An investigation was conducted in 85 children with febrile seizures to evaluate the effect of diazepam compared with phenobarbital. The results showed that both drugs were useful, and the risks of recurrent febrile seizures in the diazepam and phenobarbital groups were 18.2% and 32.3%, respectively. The results of the present study are consistent with previous studies and indicate the favorable effects of oral diazepam in reducing recurrent febrile seizures, especially after vaccination. In previous studies, diazepam was generally prescribed during febrile illnesses, and vaccine-induced fever was not investigated. Studies using rectal diazepam as a suppository or solution have reported febrile seizure recurrence rates between 10% and 36%. Only a few researchers have studied oral diazepam and have reported relapse rates between 0% and 16%. In a double-blind, placebo-controlled study, compliance was very poor. Therefore, the results to date have been inconclusive.

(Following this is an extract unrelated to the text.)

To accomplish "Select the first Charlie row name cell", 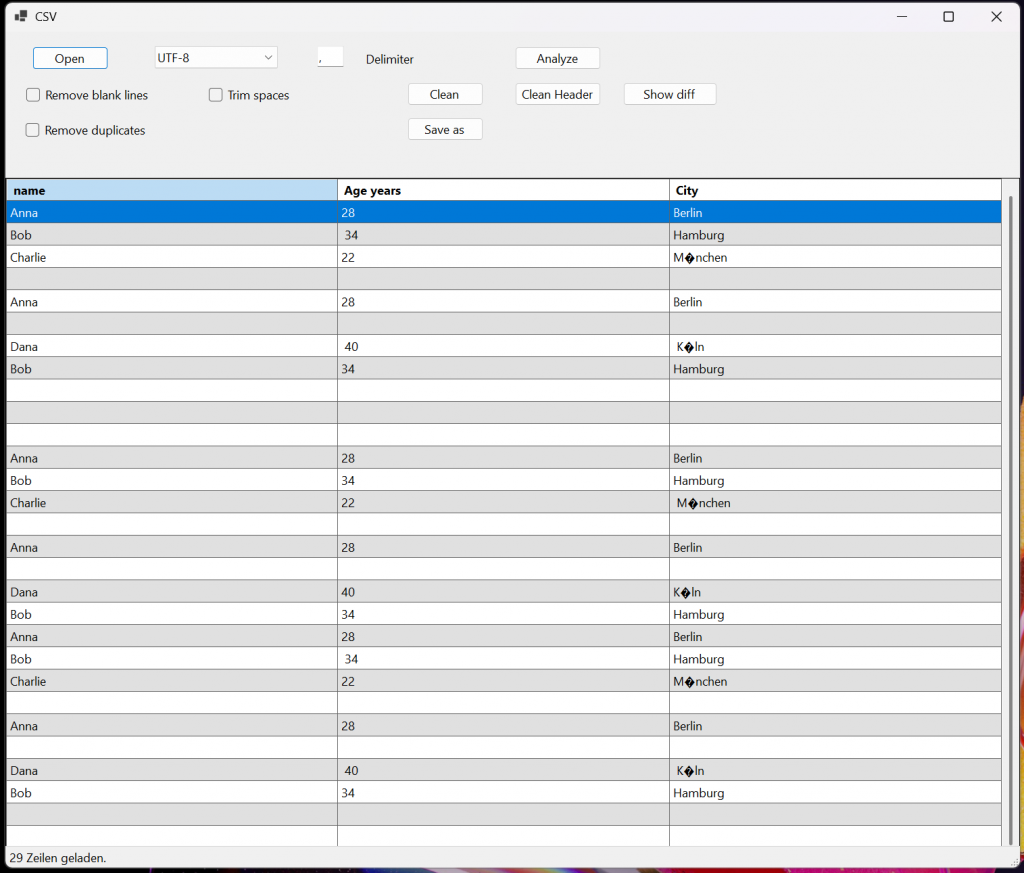I will click(172, 257).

In our study, although diazepam was administered for 48 hours, patients were followed for 14 days because the risk window for febrile seizures after certain vaccines, particularly the MMR vaccine, may extend from 5 to 12 days after vaccination. Therefore, extended follow-up was necessary to capture delayed seizure events. However, the discrepancy between the duration of prophylaxis and the follow-up period should be considered when interpreting the results.
The current study has several strengths and limitations. In our study, samples were selected only from patients who had febrile seizures after vaccine injection, especially after MMR and DPT vaccination; this specific population has not been studied in this way to date, which is one of the strengths of this study. Another strength is that risk factors for recurrent febrile seizures were similar between the 2 groups and probably did not have a significant effect on the results. One limitation of this study is the inability to achieve full double-blinding because of the nature of the intervention, which may introduce performance bias.
5.1. Conclusions
Prophylactic oral diazepam may help reduce the recurrence of febrile seizures after vaccination, particularly after MMR and DPT vaccination. The safety profiles of oral and rectal diazepam appear comparable. Further multicenter studies with larger sample sizes are recommended to confirm these findings and establish definitive evidence.